Exercise directions:
Begin with the first line of the entries below and reproduce each line exactly, ending with the line that holds "Task: Open the Thailand".

Records for processing:
• • • • • • •

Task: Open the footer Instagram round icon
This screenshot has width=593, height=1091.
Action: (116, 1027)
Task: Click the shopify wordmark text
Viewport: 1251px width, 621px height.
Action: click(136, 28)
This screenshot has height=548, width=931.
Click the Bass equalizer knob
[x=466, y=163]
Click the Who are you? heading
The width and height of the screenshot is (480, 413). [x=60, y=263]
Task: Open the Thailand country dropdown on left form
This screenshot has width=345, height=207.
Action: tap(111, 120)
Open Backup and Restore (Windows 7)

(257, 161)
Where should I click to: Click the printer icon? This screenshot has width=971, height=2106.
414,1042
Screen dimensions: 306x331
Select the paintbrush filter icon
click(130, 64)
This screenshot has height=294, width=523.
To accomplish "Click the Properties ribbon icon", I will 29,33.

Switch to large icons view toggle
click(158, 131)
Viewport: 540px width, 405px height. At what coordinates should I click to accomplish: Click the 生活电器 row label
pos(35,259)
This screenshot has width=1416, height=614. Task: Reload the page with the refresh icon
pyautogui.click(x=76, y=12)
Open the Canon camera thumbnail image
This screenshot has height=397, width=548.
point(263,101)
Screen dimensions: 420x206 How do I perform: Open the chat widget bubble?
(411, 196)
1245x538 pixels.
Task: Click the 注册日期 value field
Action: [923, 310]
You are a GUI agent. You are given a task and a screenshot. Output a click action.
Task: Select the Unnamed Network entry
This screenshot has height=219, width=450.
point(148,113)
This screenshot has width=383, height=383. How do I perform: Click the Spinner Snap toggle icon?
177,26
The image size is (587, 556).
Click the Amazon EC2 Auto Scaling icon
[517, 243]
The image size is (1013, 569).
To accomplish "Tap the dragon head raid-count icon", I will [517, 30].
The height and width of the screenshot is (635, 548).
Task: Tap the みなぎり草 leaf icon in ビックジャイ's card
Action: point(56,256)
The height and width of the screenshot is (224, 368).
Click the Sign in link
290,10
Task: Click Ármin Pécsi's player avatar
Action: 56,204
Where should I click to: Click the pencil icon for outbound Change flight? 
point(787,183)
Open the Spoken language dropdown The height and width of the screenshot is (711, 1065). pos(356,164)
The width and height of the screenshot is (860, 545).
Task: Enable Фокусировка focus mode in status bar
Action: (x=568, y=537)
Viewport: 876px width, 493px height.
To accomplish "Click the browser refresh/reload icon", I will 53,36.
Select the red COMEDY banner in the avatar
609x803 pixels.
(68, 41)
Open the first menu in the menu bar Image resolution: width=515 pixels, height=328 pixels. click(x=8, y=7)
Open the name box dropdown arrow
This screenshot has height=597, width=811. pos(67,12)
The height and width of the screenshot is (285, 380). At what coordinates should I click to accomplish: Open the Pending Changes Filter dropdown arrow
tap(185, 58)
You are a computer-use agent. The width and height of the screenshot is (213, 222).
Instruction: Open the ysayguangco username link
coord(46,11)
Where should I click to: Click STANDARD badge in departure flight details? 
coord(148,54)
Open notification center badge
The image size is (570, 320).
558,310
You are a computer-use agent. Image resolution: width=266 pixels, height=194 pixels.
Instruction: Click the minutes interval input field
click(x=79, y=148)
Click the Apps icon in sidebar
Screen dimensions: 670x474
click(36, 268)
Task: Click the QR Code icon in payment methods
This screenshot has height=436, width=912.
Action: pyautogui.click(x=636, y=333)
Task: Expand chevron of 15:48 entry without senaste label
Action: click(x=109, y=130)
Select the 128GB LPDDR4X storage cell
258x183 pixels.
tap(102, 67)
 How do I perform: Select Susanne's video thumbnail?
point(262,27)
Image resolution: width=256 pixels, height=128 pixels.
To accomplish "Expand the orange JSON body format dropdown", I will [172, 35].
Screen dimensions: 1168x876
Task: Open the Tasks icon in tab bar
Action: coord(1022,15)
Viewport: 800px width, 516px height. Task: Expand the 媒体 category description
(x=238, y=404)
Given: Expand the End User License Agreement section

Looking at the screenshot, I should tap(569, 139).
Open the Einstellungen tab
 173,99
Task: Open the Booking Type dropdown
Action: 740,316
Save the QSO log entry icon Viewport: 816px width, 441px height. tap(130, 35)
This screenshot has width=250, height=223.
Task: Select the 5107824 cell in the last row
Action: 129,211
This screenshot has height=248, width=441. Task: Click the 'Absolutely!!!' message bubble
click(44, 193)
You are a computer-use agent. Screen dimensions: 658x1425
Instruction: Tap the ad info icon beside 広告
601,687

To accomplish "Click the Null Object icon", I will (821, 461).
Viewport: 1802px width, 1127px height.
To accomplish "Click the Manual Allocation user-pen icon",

• • • • • • •

Answer below:
Task: Open the footer Instagram round icon
This screenshot has width=593, height=1091.
Action: (116, 1027)
Task: Click the shopify wordmark text
Viewport: 1251px width, 621px height.
Action: click(136, 28)
This screenshot has height=548, width=931.
Click the Bass equalizer knob
[x=466, y=163]
Click the Who are you? heading
The width and height of the screenshot is (480, 413). [x=60, y=263]
Task: Open the Thailand country dropdown on left form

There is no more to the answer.